══ GIVEN INFORMATION ══

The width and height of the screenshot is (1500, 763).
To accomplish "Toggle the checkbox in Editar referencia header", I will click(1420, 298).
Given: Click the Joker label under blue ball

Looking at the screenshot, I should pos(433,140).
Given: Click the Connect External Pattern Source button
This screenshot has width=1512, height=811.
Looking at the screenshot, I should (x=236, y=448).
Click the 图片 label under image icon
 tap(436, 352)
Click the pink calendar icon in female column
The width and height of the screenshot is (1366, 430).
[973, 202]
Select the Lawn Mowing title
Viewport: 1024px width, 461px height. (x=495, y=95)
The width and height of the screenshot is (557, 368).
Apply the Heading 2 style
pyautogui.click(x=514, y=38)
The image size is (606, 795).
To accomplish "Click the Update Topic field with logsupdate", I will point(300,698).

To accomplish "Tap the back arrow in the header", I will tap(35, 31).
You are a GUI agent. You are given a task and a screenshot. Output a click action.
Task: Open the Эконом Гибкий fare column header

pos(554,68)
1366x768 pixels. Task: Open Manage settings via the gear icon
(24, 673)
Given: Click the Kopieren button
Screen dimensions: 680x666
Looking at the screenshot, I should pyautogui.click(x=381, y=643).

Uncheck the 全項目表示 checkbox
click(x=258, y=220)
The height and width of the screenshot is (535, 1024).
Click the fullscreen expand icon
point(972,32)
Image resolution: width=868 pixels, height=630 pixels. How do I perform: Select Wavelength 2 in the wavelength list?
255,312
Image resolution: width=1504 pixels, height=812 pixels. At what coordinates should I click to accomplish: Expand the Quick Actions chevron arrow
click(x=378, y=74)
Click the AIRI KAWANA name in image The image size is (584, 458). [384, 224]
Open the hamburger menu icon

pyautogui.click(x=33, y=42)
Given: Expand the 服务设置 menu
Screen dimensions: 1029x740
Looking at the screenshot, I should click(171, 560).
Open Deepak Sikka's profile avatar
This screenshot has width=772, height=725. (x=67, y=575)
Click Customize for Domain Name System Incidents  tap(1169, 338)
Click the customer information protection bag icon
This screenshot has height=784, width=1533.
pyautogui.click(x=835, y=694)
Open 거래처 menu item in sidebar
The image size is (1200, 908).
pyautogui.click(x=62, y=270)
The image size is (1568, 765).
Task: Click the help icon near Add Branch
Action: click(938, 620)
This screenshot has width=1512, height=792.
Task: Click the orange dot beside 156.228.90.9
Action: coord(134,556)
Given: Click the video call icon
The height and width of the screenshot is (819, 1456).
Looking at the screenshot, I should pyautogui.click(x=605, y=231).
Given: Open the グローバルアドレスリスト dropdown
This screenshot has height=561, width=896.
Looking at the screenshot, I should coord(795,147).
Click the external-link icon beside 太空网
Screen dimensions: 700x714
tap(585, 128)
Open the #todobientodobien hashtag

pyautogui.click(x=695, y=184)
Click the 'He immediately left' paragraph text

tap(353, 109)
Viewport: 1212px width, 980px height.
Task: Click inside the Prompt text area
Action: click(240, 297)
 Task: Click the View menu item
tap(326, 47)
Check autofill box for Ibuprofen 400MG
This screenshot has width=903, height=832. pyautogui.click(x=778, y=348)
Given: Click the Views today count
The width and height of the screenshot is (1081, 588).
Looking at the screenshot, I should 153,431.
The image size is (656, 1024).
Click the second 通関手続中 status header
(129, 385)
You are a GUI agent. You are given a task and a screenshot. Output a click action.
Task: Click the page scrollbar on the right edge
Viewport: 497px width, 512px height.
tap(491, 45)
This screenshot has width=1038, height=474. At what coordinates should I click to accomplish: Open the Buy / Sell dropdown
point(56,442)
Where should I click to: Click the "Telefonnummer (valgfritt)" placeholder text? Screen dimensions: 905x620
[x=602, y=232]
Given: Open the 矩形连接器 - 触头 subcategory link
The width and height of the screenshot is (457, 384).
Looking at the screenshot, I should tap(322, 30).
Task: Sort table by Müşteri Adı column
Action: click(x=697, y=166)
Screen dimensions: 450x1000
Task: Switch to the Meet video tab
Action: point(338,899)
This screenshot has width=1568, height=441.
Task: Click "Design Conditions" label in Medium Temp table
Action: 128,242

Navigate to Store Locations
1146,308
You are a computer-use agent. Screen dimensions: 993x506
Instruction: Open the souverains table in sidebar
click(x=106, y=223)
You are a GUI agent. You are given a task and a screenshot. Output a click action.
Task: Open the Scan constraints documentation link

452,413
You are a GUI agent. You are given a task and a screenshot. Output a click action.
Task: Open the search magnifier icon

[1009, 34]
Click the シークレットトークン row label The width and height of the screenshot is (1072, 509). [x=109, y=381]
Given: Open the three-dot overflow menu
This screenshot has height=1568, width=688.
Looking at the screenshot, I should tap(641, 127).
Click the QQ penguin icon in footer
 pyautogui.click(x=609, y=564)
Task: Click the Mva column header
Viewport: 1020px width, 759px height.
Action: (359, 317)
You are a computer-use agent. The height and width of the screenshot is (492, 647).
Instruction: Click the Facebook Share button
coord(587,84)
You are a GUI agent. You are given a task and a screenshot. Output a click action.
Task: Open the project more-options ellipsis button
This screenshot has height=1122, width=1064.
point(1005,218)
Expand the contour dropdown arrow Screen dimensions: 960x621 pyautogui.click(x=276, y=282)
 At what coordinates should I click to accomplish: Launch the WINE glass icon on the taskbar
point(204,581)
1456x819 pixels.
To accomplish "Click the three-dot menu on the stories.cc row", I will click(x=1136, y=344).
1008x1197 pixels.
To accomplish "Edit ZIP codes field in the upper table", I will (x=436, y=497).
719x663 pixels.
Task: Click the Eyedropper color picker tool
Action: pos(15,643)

═══

SET EXERCISE :: Please write out all of the items above again, word for word, with nothing changed or left out.

COMPLETE RESPONSE ::
The width and height of the screenshot is (1500, 763).
To accomplish "Toggle the checkbox in Editar referencia header", I will click(1420, 298).
Given: Click the Joker label under blue ball

Looking at the screenshot, I should pos(433,140).
Given: Click the Connect External Pattern Source button
This screenshot has width=1512, height=811.
Looking at the screenshot, I should (x=236, y=448).
Click the 图片 label under image icon
 tap(436, 352)
Click the pink calendar icon in female column
The width and height of the screenshot is (1366, 430).
[973, 202]
Select the Lawn Mowing title
Viewport: 1024px width, 461px height. (x=495, y=95)
The width and height of the screenshot is (557, 368).
Apply the Heading 2 style
pyautogui.click(x=514, y=38)
The image size is (606, 795).
To accomplish "Click the Update Topic field with logsupdate", I will point(300,698).

To accomplish "Tap the back arrow in the header", I will tap(35, 31).
You are a GUI agent. You are given a task and a screenshot. Output a click action.
Task: Open the Эконом Гибкий fare column header

pos(554,68)
1366x768 pixels. Task: Open Manage settings via the gear icon
(24, 673)
Given: Click the Kopieren button
Screen dimensions: 680x666
Looking at the screenshot, I should pyautogui.click(x=381, y=643).

Uncheck the 全項目表示 checkbox
click(x=258, y=220)
The height and width of the screenshot is (535, 1024).
Click the fullscreen expand icon
point(972,32)
Image resolution: width=868 pixels, height=630 pixels. How do I perform: Select Wavelength 2 in the wavelength list?
255,312
Image resolution: width=1504 pixels, height=812 pixels. At what coordinates should I click to accomplish: Expand the Quick Actions chevron arrow
click(x=378, y=74)
Click the AIRI KAWANA name in image The image size is (584, 458). [384, 224]
Open the hamburger menu icon

pyautogui.click(x=33, y=42)
Given: Expand the 服务设置 menu
Screen dimensions: 1029x740
Looking at the screenshot, I should click(171, 560).
Open Deepak Sikka's profile avatar
This screenshot has width=772, height=725. (x=67, y=575)
Click Customize for Domain Name System Incidents  tap(1169, 338)
Click the customer information protection bag icon
This screenshot has height=784, width=1533.
pyautogui.click(x=835, y=694)
Open 거래처 menu item in sidebar
The image size is (1200, 908).
pyautogui.click(x=62, y=270)
The image size is (1568, 765).
Task: Click the help icon near Add Branch
Action: click(938, 620)
This screenshot has width=1512, height=792.
Task: Click the orange dot beside 156.228.90.9
Action: coord(134,556)
Given: Click the video call icon
The height and width of the screenshot is (819, 1456).
Looking at the screenshot, I should pyautogui.click(x=605, y=231).
Given: Open the グローバルアドレスリスト dropdown
This screenshot has height=561, width=896.
Looking at the screenshot, I should coord(795,147).
Click the external-link icon beside 太空网
Screen dimensions: 700x714
tap(585, 128)
Open the #todobientodobien hashtag

pyautogui.click(x=695, y=184)
Click the 'He immediately left' paragraph text

tap(353, 109)
Viewport: 1212px width, 980px height.
Task: Click inside the Prompt text area
Action: click(240, 297)
 Task: Click the View menu item
tap(326, 47)
Check autofill box for Ibuprofen 400MG
This screenshot has width=903, height=832. pyautogui.click(x=778, y=348)
Given: Click the Views today count
The width and height of the screenshot is (1081, 588).
Looking at the screenshot, I should 153,431.
The image size is (656, 1024).
Click the second 通関手続中 status header
(129, 385)
You are a GUI agent. You are given a task and a screenshot. Output a click action.
Task: Click the page scrollbar on the right edge
Viewport: 497px width, 512px height.
tap(491, 45)
This screenshot has width=1038, height=474. At what coordinates should I click to accomplish: Open the Buy / Sell dropdown
point(56,442)
Where should I click to: Click the "Telefonnummer (valgfritt)" placeholder text? Screen dimensions: 905x620
[x=602, y=232]
Given: Open the 矩形连接器 - 触头 subcategory link
The width and height of the screenshot is (457, 384).
Looking at the screenshot, I should tap(322, 30).
Task: Sort table by Müşteri Adı column
Action: click(x=697, y=166)
Screen dimensions: 450x1000
Task: Switch to the Meet video tab
Action: point(338,899)
This screenshot has width=1568, height=441.
Task: Click "Design Conditions" label in Medium Temp table
Action: 128,242

Navigate to Store Locations
1146,308
You are a computer-use agent. Screen dimensions: 993x506
Instruction: Open the souverains table in sidebar
click(x=106, y=223)
You are a GUI agent. You are given a task and a screenshot. Output a click action.
Task: Open the Scan constraints documentation link

452,413
You are a GUI agent. You are given a task and a screenshot. Output a click action.
Task: Open the search magnifier icon

[1009, 34]
Click the シークレットトークン row label The width and height of the screenshot is (1072, 509). [x=109, y=381]
Given: Open the three-dot overflow menu
This screenshot has height=1568, width=688.
Looking at the screenshot, I should tap(641, 127).
Click the QQ penguin icon in footer
 pyautogui.click(x=609, y=564)
Task: Click the Mva column header
Viewport: 1020px width, 759px height.
Action: (359, 317)
You are a computer-use agent. The height and width of the screenshot is (492, 647).
Instruction: Click the Facebook Share button
coord(587,84)
You are a GUI agent. You are given a task and a screenshot. Output a click action.
Task: Open the project more-options ellipsis button
This screenshot has height=1122, width=1064.
point(1005,218)
Expand the contour dropdown arrow Screen dimensions: 960x621 pyautogui.click(x=276, y=282)
 At what coordinates should I click to accomplish: Launch the WINE glass icon on the taskbar
point(204,581)
1456x819 pixels.
To accomplish "Click the three-dot menu on the stories.cc row", I will click(x=1136, y=344).
1008x1197 pixels.
To accomplish "Edit ZIP codes field in the upper table", I will (x=436, y=497).
719x663 pixels.
Task: Click the Eyedropper color picker tool
Action: pos(15,643)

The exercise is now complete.